Every line that contains the word "submenu" should be copied from the records below.
+++
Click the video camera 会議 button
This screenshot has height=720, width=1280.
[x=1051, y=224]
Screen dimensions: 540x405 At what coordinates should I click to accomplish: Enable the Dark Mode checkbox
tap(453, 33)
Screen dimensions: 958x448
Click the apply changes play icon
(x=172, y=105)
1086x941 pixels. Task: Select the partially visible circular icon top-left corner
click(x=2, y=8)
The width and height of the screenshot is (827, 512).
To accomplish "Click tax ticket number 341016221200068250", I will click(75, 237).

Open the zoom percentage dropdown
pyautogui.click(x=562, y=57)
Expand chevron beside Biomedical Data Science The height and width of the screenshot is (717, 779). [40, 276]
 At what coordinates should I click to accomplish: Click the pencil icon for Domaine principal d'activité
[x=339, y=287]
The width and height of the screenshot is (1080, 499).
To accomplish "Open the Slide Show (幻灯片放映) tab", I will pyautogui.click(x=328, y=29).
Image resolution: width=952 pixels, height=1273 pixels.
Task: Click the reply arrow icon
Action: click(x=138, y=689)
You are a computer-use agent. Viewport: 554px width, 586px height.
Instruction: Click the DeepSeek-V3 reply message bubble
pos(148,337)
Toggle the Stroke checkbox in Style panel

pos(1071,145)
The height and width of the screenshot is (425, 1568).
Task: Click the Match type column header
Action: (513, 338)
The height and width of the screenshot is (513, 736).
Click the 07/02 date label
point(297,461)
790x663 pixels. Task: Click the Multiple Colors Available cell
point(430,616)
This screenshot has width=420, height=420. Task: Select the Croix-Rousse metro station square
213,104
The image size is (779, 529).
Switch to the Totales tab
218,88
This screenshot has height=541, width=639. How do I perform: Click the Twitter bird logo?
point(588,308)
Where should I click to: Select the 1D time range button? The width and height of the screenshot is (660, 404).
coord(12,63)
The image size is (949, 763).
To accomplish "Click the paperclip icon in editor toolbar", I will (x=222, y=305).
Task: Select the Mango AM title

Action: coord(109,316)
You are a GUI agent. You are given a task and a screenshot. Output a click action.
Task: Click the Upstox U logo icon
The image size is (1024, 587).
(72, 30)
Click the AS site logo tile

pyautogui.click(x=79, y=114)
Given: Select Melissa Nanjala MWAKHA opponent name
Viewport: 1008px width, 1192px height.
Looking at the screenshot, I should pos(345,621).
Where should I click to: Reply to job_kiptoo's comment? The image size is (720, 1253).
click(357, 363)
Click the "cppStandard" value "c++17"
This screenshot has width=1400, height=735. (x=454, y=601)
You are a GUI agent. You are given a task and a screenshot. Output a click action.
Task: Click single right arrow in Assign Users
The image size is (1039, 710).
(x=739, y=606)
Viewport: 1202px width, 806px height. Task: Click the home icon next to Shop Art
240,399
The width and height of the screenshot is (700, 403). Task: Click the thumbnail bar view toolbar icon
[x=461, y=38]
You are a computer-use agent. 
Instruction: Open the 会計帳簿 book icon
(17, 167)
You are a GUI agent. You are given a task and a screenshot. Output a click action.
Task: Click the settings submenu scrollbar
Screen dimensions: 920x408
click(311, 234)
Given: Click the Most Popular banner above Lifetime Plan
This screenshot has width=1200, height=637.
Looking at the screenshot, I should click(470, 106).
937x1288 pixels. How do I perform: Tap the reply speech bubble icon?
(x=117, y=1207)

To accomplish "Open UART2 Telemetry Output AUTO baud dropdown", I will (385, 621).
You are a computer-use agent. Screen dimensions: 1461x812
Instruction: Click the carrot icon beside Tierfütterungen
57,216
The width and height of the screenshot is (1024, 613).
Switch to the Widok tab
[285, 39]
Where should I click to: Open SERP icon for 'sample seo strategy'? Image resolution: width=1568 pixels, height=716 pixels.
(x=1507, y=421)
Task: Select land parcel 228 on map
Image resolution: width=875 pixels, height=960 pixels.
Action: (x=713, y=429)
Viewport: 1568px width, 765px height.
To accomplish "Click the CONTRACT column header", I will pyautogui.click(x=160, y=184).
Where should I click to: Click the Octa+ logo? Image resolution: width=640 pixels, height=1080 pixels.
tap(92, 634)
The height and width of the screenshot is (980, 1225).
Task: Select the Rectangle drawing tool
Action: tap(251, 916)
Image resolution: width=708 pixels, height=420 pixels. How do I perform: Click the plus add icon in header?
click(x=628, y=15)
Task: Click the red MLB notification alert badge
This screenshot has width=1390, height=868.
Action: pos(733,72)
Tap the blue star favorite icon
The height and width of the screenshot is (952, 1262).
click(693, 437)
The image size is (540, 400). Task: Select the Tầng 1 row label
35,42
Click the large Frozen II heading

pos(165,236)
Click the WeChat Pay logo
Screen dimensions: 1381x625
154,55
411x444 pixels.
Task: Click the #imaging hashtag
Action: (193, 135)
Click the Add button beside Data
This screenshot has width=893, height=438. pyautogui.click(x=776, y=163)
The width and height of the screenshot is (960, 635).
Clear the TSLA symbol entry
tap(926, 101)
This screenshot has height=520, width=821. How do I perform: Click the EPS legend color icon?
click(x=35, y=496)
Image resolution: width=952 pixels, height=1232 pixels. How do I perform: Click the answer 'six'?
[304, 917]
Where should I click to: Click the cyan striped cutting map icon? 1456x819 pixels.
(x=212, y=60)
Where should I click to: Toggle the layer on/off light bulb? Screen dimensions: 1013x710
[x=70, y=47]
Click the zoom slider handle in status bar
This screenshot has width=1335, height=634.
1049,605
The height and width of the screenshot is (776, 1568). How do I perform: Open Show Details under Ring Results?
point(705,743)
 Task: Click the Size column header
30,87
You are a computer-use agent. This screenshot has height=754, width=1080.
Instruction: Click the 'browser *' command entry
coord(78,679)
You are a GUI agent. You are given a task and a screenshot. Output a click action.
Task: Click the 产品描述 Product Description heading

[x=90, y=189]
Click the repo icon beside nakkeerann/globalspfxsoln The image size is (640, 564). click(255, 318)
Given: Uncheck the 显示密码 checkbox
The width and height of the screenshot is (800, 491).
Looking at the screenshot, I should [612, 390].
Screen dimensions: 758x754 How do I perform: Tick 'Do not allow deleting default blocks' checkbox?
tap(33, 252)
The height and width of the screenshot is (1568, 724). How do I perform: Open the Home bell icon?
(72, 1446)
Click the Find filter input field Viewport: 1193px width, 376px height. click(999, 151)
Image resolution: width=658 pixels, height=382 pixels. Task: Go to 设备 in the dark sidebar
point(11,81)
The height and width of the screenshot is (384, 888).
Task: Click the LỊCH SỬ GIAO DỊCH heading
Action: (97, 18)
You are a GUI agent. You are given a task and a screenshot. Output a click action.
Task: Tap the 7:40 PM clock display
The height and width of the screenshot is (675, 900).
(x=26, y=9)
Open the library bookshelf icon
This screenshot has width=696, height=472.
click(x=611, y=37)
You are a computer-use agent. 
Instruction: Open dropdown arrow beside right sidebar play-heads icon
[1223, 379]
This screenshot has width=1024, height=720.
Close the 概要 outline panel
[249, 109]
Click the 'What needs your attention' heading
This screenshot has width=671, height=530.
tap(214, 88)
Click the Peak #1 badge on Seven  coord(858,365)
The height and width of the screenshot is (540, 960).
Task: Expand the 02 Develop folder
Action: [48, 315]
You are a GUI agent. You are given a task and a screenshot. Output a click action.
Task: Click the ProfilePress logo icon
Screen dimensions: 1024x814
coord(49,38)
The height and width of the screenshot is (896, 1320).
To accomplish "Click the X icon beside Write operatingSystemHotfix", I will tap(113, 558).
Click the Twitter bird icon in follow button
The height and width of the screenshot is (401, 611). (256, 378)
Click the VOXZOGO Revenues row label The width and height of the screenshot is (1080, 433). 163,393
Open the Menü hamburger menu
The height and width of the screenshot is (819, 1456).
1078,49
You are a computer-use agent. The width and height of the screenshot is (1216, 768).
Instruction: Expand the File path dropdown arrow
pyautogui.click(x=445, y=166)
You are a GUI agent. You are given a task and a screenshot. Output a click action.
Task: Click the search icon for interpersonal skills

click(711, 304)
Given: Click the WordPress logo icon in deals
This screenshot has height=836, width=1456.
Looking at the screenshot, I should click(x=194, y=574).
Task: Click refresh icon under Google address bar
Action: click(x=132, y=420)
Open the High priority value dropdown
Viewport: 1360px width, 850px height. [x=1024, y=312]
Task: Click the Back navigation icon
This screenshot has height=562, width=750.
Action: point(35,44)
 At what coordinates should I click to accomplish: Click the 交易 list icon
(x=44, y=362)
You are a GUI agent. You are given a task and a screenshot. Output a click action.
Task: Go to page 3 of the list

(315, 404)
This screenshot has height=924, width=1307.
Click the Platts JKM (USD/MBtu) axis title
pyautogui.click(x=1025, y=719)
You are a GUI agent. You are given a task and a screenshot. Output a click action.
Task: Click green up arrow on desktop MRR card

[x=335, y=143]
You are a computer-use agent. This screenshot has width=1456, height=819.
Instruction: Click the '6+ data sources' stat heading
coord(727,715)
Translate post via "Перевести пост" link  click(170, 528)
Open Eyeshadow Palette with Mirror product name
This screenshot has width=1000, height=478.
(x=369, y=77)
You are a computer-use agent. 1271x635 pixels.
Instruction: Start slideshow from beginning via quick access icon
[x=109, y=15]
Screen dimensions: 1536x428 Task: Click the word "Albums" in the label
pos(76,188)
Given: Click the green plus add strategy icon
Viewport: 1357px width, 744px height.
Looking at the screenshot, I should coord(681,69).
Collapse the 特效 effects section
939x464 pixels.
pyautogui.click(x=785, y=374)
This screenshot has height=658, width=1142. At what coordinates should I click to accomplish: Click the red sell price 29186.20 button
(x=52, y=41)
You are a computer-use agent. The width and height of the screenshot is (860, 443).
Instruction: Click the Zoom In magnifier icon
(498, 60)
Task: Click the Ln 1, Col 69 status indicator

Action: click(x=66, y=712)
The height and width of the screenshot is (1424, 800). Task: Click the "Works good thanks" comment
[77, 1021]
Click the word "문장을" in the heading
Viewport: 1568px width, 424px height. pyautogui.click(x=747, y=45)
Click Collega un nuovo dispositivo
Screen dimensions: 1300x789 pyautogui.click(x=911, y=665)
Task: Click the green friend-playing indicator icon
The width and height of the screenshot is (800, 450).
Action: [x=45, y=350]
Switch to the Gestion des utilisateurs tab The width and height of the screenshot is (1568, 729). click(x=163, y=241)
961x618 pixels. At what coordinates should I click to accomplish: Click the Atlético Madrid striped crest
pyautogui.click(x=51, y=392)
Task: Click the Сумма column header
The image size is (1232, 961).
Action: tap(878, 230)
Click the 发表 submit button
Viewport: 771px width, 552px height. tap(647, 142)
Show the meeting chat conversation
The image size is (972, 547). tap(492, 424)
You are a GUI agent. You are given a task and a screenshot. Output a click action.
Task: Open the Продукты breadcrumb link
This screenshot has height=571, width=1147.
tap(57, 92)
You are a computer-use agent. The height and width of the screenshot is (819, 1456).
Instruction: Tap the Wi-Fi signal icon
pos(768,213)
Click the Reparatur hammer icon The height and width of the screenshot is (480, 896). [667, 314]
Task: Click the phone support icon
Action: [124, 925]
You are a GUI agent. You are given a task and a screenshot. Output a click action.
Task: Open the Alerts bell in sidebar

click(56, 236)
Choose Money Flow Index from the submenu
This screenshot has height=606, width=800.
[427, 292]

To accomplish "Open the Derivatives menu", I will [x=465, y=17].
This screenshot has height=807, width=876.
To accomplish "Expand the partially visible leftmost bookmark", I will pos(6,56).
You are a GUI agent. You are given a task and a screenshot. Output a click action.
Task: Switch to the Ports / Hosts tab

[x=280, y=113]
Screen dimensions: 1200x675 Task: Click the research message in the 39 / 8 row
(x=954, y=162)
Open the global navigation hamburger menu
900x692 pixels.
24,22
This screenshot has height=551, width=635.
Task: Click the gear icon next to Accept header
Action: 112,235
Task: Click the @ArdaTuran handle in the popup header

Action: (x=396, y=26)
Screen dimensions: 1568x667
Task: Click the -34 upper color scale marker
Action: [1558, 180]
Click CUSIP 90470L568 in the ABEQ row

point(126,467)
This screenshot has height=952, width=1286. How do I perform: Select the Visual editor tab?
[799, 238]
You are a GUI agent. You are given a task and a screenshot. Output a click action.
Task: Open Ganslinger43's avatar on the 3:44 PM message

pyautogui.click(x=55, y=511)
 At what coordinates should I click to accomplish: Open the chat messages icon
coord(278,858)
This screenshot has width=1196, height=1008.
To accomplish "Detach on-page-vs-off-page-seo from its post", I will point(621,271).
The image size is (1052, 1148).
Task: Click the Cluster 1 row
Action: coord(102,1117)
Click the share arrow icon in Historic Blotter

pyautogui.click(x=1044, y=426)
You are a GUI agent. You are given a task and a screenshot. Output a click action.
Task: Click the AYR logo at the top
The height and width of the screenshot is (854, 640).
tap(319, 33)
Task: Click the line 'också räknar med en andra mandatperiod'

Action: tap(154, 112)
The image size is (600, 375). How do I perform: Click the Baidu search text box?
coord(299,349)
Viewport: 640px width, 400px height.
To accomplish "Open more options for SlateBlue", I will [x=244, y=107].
+++
[TASK RESULT]
Task: Click the settings submenu scrollbar
Choose Money Flow Index from the submenu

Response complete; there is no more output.